◆ Try it:
Using the entries below, output exactly the line containing "https://aif.ru. (255, 2469)" and all lines that follow it to the end.

(Stored data)
++++++++

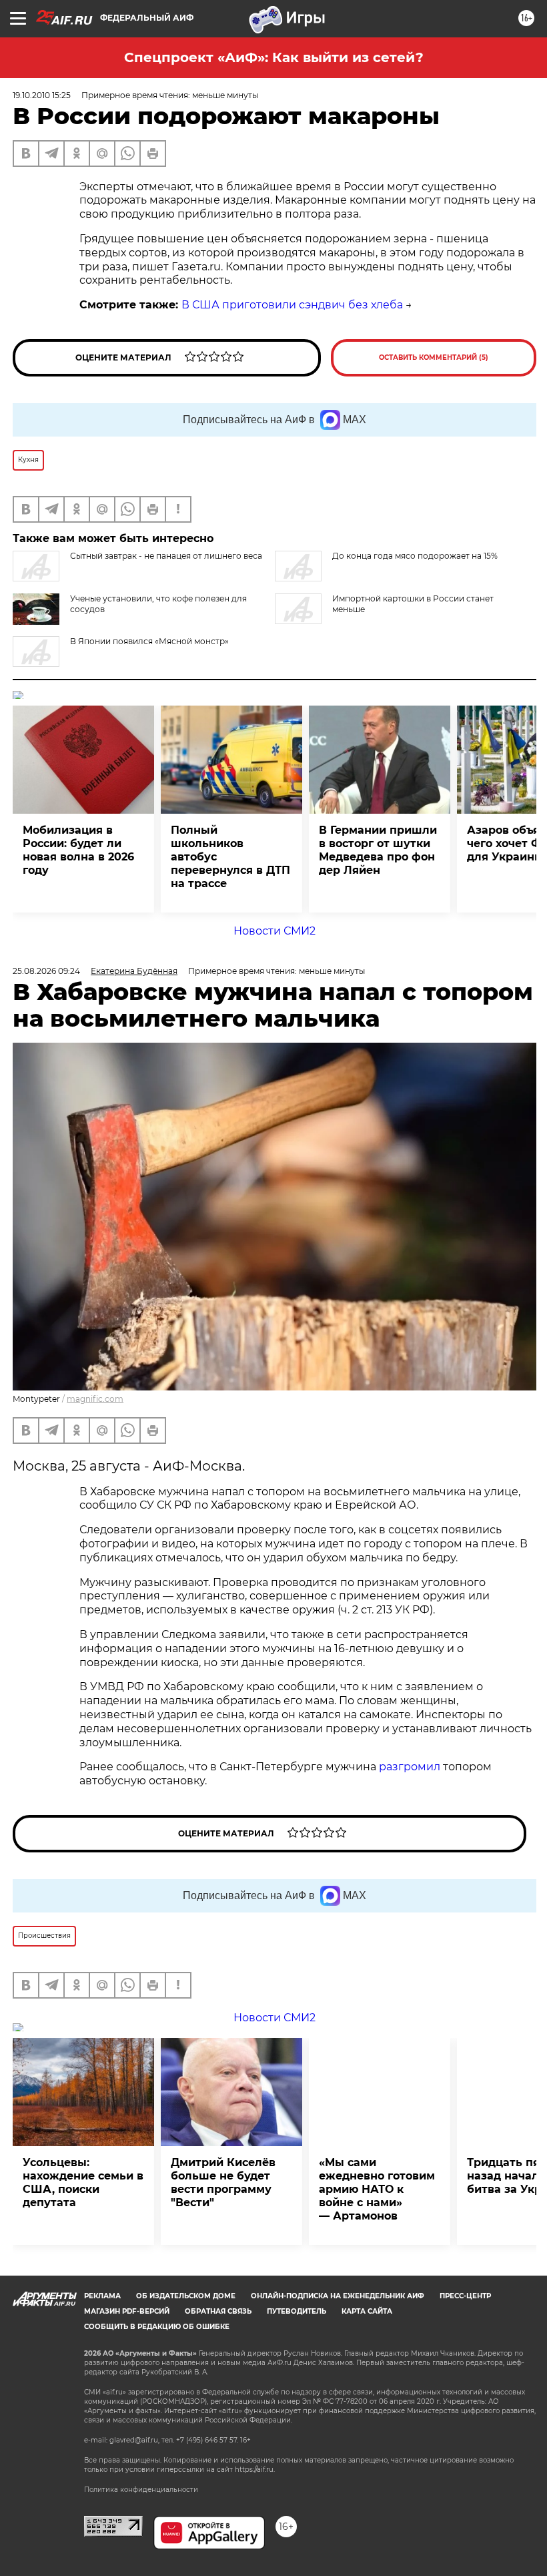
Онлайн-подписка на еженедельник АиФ (337, 2296)
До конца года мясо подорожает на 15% (415, 556)
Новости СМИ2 (274, 931)
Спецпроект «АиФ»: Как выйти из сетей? (274, 57)
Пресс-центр (465, 2296)
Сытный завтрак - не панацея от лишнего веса (166, 556)
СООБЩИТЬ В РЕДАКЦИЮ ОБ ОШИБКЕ (156, 2326)
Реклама (102, 2296)
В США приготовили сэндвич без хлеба (292, 304)
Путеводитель (296, 2311)
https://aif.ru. (255, 2469)
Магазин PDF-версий (126, 2311)
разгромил (409, 1766)
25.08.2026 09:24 (46, 971)
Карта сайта (367, 2311)
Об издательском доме (185, 2296)
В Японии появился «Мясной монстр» (149, 641)
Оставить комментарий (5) (433, 357)
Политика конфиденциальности (141, 2489)
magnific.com (95, 1399)
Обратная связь (218, 2311)
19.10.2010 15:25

++++++++

◆ Finished task:
https://aif.ru. (255, 2469)
Магазин PDF-версий (126, 2311)
разгромил (409, 1766)
25.08.2026 09:24 (46, 971)
Карта сайта (367, 2311)
Об издательском доме (185, 2296)
В Японии появился «Мясной монстр» (149, 641)
Оставить комментарий (5) (433, 357)
Политика конфиденциальности (141, 2489)
magnific.com (95, 1399)
Обратная связь (218, 2311)
19.10.2010 15:25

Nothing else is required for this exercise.